I just wanted to bring this conversation back for a bit. I never got a response, but I believe that list is actual IP addresses owned by GoDaddy. For example, I believe anyone who rents a virtual private server or a shared server or maybe even a dedicated server from GoDaddy, will have an IP that might be in that list. My two IP addresses for my server are in that list. Whitelisting those IP addresses would probably be a horrible idea. If you whitelisted everything in that specific list, I'd be able to attack your server without your security preventing me.
I was mainly interested in a list of IP addresses that GoDaddy uses to connect to my machine, so I know for certain it's GoDaddy. When I log into GoDaddy and do a server backup, a GoDaddy server connects to my server to perform the backup.
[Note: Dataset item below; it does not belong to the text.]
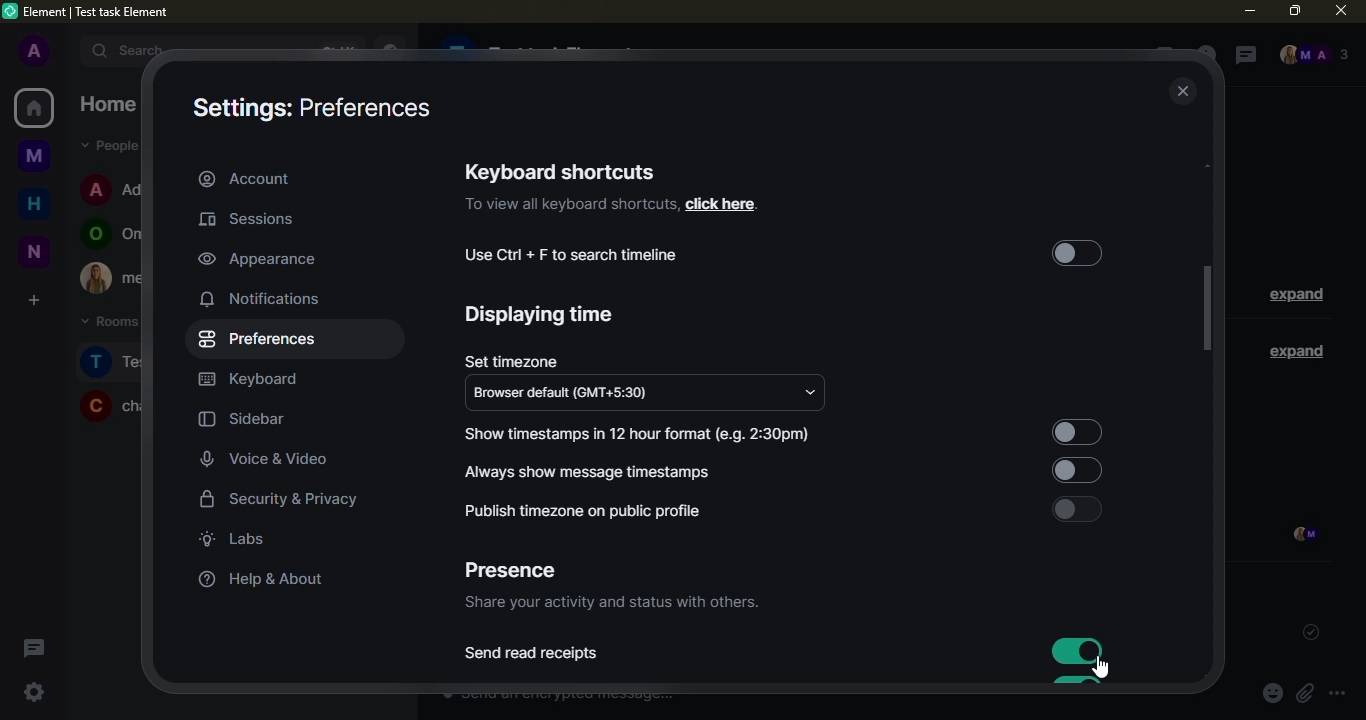  I want to click on voice video, so click(278, 457).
The IP addresses of that server should be in the list that I'm requesting.
I hope that clarifies things a bit. Thanks!
Apologies for the delay getting back to you. Looking at the information in your original post, I noticed the IP you referenced accessing your server is actually an address used from the dashboard interface provided within your customer account. Meaning this would have been a footprint showing either yourself or someone with access to your customer account accessing the server.
As for other IP addresses that we might use to access your server from a support spectrum, generally our server chat teams can provide you the specific IP address they'll likely be accessing your account from, but a few of the common ones used are as follows:
I hope that helps clarify. If you're still needing assistance, feel free to talk to our server support team via phone or chat and they should be able to help further.
Thank you. I'd imagine I'm not the only person who would benefit from this list. So, we should add 184.108.40.206 to it as well, in case other people need it. Are there any other IPs like 220.127.116.11 that might connect for backups? Or will it always be 18.104.22.168 for the backups?
These are the current ones that I believe belong to GoDaddy (not the ones they assign to VPSs / shared servers / dedicated servers, etc). Could you please verify that the list I have is correct?
22.214.171.124 # GoDaddy Support
126.96.36.199 # GoDaddy Support 188.8.131.52 # GoDaddy Support
184.108.40.206 # GoDaddy Support
220.127.116.11 # GoDaddy Support 18.104.22.168 # GoDaddy Backup 22.214.171.124 # GoDaddy Support 126.96.36.199 # GoDaddy Support 188.8.131.52 # GoDaddy Support 184.108.40.206 # GoDaddy Support 220.127.116.11 # GoDaddy Support 18.104.22.168 # GoDaddy Support 22.214.171.124 # GoDaddy Support 126.96.36.199 # GoDaddy Support 188.8.131.52 # GoDaddy Support
Anyone know if 172.30.3x.xxx is GoDaddy Support? I found 10 in this range listed in my WHM » Security Center » cPHulk Brute Force Protection.
Previously support was kind enough to note "DO NOT REMOVE - added by hosting provider" for any such entries.
Adding to the list I see backups running from the 52.8.xxx.xxx range.